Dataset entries

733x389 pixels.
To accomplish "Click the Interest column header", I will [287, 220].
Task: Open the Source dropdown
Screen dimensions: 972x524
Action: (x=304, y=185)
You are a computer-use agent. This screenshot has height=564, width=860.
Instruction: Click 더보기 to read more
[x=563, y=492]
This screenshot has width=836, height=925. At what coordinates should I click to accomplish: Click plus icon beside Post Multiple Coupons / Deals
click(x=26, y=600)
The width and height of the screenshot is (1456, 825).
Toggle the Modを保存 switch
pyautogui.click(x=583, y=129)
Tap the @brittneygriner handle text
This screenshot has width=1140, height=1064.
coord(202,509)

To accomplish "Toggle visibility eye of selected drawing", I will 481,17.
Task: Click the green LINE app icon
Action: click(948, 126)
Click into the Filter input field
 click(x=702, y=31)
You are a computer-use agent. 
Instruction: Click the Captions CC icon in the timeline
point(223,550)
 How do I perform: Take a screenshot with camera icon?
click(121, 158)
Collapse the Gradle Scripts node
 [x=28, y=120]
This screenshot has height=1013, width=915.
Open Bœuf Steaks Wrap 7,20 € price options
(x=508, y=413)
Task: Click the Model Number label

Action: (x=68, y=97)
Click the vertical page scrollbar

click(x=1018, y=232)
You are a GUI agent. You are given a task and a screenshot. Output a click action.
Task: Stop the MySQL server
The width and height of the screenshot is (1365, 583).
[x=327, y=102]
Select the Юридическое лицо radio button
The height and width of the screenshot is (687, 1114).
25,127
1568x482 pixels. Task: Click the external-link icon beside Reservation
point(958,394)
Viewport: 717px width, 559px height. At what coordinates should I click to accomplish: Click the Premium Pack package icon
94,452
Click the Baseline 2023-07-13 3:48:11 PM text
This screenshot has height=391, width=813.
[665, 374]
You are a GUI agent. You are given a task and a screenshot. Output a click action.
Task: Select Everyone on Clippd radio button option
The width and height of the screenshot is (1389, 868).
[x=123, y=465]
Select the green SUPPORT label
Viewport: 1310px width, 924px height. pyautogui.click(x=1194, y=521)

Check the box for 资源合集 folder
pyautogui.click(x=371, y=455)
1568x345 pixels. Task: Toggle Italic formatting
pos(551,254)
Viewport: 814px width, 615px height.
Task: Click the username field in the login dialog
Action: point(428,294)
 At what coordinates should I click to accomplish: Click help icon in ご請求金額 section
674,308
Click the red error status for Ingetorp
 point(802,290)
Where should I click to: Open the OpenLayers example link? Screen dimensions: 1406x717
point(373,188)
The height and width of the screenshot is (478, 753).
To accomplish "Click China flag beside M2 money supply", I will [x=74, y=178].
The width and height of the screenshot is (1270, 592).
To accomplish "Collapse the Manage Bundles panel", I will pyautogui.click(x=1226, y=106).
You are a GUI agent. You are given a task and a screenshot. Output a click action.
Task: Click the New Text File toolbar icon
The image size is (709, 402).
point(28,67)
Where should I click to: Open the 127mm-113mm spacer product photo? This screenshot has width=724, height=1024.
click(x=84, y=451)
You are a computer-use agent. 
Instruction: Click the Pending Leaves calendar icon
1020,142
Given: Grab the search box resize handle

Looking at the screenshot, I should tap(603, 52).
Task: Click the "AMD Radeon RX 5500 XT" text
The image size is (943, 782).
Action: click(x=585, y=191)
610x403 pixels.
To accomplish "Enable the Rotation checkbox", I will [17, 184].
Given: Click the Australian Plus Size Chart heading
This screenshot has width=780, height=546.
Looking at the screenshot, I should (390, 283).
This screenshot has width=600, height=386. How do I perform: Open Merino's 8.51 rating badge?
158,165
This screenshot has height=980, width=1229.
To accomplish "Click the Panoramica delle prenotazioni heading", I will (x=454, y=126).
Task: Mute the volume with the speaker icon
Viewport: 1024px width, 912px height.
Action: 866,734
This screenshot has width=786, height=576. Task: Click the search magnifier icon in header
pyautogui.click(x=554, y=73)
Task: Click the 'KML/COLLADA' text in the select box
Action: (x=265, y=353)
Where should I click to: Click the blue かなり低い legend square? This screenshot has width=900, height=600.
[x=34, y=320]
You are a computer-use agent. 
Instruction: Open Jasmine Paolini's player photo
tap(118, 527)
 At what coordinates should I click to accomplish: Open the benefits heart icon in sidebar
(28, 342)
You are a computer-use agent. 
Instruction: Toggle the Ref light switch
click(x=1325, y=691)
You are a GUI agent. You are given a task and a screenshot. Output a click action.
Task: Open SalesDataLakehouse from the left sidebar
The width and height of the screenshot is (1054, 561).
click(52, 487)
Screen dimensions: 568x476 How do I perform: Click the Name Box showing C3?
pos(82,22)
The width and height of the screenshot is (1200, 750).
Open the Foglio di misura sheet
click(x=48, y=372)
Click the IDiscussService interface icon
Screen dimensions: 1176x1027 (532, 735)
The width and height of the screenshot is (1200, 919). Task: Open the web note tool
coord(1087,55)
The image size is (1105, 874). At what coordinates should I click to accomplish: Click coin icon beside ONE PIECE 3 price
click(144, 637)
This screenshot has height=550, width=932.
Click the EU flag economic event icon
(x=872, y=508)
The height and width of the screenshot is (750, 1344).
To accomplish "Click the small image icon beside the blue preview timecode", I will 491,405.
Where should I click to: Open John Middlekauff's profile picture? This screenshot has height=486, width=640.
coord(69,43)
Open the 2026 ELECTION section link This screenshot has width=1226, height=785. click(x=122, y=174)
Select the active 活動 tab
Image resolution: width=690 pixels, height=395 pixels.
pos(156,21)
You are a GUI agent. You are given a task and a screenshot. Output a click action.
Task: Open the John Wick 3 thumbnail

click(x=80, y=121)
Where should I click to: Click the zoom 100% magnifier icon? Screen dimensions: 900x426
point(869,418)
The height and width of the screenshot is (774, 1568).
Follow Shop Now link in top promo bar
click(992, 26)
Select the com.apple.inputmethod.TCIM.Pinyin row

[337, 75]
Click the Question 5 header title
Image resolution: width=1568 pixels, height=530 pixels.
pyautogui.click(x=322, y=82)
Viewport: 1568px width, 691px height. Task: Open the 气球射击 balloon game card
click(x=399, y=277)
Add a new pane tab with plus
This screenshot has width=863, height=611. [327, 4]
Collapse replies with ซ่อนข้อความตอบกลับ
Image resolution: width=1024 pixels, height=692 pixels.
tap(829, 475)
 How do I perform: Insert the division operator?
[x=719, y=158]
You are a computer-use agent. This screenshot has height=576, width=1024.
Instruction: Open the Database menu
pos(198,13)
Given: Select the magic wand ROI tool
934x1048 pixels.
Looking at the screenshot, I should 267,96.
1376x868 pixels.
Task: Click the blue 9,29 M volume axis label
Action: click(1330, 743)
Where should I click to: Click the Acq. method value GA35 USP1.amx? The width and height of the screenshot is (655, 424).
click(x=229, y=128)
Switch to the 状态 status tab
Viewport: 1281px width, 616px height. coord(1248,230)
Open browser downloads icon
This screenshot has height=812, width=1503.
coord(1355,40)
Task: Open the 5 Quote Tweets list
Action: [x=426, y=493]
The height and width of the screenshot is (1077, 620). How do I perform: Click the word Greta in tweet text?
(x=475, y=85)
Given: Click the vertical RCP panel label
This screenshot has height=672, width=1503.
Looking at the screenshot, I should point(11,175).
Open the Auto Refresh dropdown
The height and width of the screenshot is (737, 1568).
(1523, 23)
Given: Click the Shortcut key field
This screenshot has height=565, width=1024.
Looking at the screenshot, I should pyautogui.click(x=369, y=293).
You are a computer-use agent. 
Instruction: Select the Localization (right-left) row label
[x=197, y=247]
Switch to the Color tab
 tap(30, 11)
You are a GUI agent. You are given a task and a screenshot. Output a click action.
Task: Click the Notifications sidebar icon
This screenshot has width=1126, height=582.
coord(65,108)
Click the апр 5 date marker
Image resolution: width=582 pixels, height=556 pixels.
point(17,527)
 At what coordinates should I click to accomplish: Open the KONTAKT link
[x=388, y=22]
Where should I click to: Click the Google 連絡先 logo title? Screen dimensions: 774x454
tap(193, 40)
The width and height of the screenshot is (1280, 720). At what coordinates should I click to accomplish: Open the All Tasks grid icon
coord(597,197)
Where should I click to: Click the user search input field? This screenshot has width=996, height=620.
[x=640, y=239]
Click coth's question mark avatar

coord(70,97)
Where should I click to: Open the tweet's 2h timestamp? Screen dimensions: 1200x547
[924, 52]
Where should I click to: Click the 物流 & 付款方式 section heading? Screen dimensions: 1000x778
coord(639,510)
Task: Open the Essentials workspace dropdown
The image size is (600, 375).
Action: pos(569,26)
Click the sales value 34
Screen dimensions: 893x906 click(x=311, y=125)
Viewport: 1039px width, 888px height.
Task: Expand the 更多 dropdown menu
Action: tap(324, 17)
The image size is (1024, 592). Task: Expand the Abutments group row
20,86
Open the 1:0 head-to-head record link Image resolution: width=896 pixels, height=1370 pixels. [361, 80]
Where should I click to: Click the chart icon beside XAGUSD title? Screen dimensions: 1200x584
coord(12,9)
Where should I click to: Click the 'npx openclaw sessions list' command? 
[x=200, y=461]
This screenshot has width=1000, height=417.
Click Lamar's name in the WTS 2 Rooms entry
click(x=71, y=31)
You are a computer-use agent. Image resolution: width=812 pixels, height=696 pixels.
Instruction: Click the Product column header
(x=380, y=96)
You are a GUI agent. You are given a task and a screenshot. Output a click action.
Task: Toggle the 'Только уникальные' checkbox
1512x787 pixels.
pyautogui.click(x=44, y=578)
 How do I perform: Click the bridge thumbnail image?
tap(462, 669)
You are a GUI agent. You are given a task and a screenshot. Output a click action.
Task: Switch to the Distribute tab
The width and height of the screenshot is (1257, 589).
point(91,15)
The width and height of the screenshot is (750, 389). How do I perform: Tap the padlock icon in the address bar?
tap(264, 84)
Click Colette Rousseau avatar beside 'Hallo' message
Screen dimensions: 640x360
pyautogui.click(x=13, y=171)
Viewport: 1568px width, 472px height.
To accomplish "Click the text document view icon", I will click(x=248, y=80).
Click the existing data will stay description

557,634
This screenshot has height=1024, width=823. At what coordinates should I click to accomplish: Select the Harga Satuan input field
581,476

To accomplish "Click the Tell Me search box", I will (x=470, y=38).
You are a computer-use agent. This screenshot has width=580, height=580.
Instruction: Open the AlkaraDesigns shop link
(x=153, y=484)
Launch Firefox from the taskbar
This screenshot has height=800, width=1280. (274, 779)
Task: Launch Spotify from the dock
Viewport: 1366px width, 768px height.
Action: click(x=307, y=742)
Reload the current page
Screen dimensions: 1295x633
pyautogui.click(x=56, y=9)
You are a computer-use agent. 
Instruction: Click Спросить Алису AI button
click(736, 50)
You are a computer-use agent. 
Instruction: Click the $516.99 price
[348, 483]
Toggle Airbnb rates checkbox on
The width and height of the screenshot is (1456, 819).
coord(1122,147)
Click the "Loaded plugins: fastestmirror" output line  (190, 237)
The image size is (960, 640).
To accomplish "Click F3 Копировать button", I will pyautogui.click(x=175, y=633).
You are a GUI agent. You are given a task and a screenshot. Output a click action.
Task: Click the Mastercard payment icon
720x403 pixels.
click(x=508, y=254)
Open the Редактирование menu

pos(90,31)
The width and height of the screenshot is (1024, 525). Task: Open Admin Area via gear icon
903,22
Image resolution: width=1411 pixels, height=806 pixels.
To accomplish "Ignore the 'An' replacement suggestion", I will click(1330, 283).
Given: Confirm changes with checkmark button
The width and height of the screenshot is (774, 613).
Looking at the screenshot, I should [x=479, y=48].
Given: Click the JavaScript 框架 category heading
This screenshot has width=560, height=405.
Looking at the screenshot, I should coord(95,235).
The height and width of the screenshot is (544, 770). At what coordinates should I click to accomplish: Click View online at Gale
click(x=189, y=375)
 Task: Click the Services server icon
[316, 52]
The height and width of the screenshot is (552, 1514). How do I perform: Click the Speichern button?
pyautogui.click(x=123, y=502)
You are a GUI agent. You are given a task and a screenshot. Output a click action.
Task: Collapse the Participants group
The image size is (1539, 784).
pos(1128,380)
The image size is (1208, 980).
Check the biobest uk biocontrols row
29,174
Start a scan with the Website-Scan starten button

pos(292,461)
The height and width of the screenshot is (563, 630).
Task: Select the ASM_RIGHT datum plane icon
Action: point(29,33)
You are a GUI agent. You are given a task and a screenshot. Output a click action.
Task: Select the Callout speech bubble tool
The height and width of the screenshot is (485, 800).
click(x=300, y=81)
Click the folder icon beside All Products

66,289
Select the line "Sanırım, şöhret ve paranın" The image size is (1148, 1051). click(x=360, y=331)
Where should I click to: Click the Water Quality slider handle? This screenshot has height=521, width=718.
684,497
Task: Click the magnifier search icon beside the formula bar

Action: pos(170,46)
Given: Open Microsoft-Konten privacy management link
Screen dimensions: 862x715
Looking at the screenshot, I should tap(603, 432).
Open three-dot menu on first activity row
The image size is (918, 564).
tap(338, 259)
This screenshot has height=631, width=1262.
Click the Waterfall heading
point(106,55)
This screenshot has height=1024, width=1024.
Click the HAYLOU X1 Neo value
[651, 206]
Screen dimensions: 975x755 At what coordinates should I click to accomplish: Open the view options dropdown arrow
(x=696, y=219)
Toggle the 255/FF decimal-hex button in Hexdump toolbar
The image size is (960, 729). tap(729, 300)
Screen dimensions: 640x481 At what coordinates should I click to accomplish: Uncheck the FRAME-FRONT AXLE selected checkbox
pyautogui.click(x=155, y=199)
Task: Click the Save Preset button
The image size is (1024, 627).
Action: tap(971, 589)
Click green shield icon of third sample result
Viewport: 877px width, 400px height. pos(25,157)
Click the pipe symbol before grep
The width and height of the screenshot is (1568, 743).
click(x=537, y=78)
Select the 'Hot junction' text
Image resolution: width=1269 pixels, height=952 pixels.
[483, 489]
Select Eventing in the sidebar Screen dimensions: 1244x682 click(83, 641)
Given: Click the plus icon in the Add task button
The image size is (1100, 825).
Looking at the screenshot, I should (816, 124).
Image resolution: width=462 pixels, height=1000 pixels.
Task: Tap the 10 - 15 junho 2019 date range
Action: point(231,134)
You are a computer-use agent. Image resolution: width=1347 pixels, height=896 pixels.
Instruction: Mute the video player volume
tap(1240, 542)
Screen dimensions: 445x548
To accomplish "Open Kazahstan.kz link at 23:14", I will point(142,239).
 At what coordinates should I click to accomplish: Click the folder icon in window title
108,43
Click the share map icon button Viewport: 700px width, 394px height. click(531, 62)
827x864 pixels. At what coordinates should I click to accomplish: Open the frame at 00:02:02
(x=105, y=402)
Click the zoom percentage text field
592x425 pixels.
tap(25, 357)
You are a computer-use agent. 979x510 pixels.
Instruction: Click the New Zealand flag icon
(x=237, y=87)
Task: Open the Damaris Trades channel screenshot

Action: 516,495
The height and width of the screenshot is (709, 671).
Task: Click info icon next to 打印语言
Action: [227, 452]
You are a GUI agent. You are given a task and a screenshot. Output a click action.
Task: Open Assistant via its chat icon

- _ASSIGNMENT_
In the lines above, find the word "panel" and copy each line that contains it.

- _ANSWER TO THE EXERCISE_
To accomplish "Collapse the Manage Bundles panel", I will pyautogui.click(x=1226, y=106).
Given: Click the vertical RCP panel label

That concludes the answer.